Отдушиной для Игорька стал Питер – вот где он позволял себе раскрыться, и где его действительно обожали – и он упивался интеллектуальной своей мощью. Конечно, неделю можно пораскрываться, если здесь нет твоей семьи! Свободные художники, с которыми я его свел, тоже были «магистры философии» и, подогреваясь спиртным, могли вещать до утра – Игорек наслаждался. Тут-то он был бесшабашен. Тут-то ему не надо было спешить домой к вечернему телевизору, как мне. «Без ограничений!» – бросал Игорек, когда я пытался его урезонить и вытащить из очередного философского спора, граничащего с пьянством. Потом он уезжал в Москву, тоскуя о Питере, и Питер тосковал по нему. Любимые собеседники-собутыльники обожали его и ждали: «Когда же приедет Себастьян?» Тут он был Себастьяном, жгучим, бесшабашным южанином, ведущим свое родословие от крестьянских предков с юга страны. Для такой солнечной личности придумали имя, не помню кто, но псевдоним врос и с вместе с его носителем переехал в Москву.

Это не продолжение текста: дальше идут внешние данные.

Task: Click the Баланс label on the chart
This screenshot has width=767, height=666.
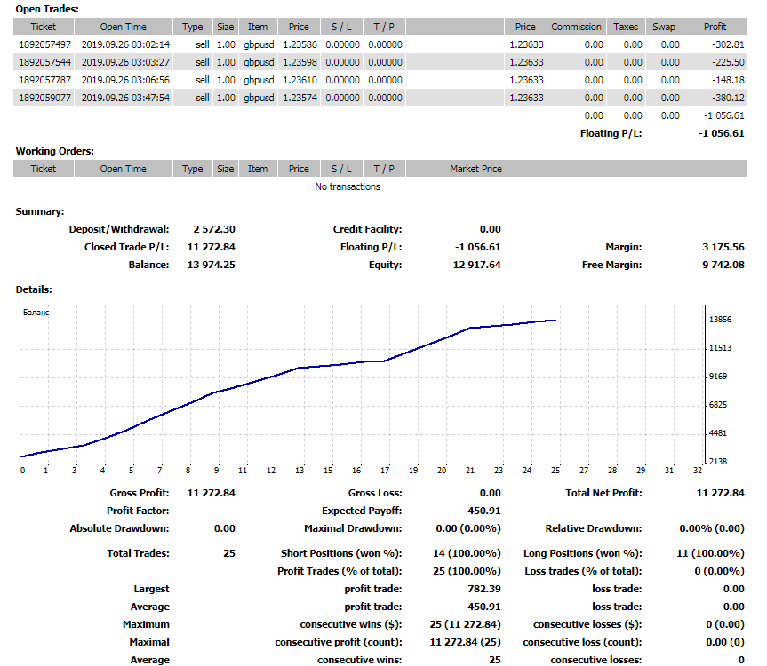Action: click(x=36, y=313)
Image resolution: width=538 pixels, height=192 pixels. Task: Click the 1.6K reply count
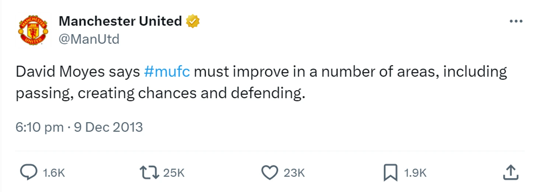54,173
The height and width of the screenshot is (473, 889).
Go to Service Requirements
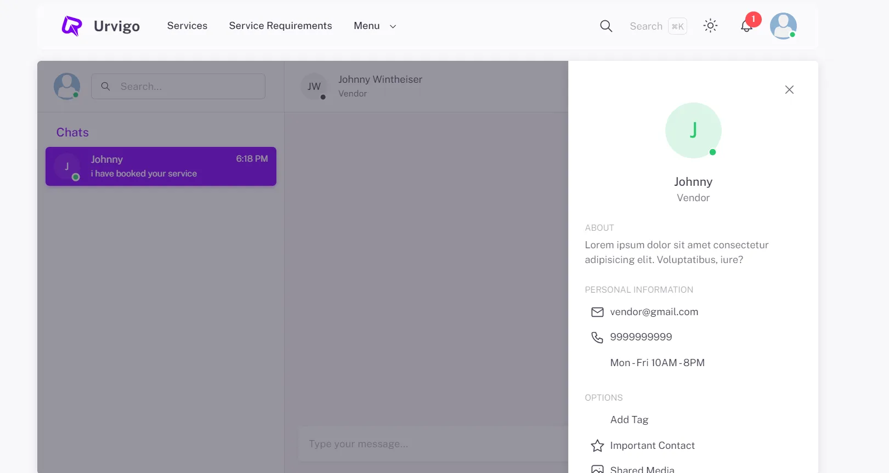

Однако настоящим Себастьяном он был у нас – в Ленинграде он был свободен, и все его жизнелюбие изливалось тут. Чемпион жизнерадостности – он был нарасхват, и когда мои силы кончались, я увиливал и отлеживался, – он блистал. Мастерские лучших художников с видом то на питерские крыши, то на туманную Мойку или узкую Карповку были его «интеллектуальными лежбищами», «полигонами свободы» – он придумывал им названия, утоляя свою страсть к словотворчеству. Утомленный «роскошью общения», он возвращался – порой через несколько дней – в мою, фактически, монашескую келью (я жил тогда в Купчине) и корил меня:
– Почему ты не общаешься с Виктором? Я тоже поначалу думал о нем – так, богема. А это – такая бездна, такая глубина! – Он восторженно таращил глаза, тряс руками. – Мы всю ночь говорили с ним обо всем! Порой даже выпивать забывали! – счастливый, хохотал он.
Виктора я уважал. Но жить его жизнью – значило вдребезги раздолбать свою. Лишь дистанция сохранит нас.
– Ты сухой человек! Он обижается на тебя! – Игорек чувствовал себя уже более близким с гениями, чем я, и ответственным за наши взаимоотношения и вообще за нашу творческую жизнь, в которой, как он полагал, не хватало страсти, и он ее добавлял, подогревая нас.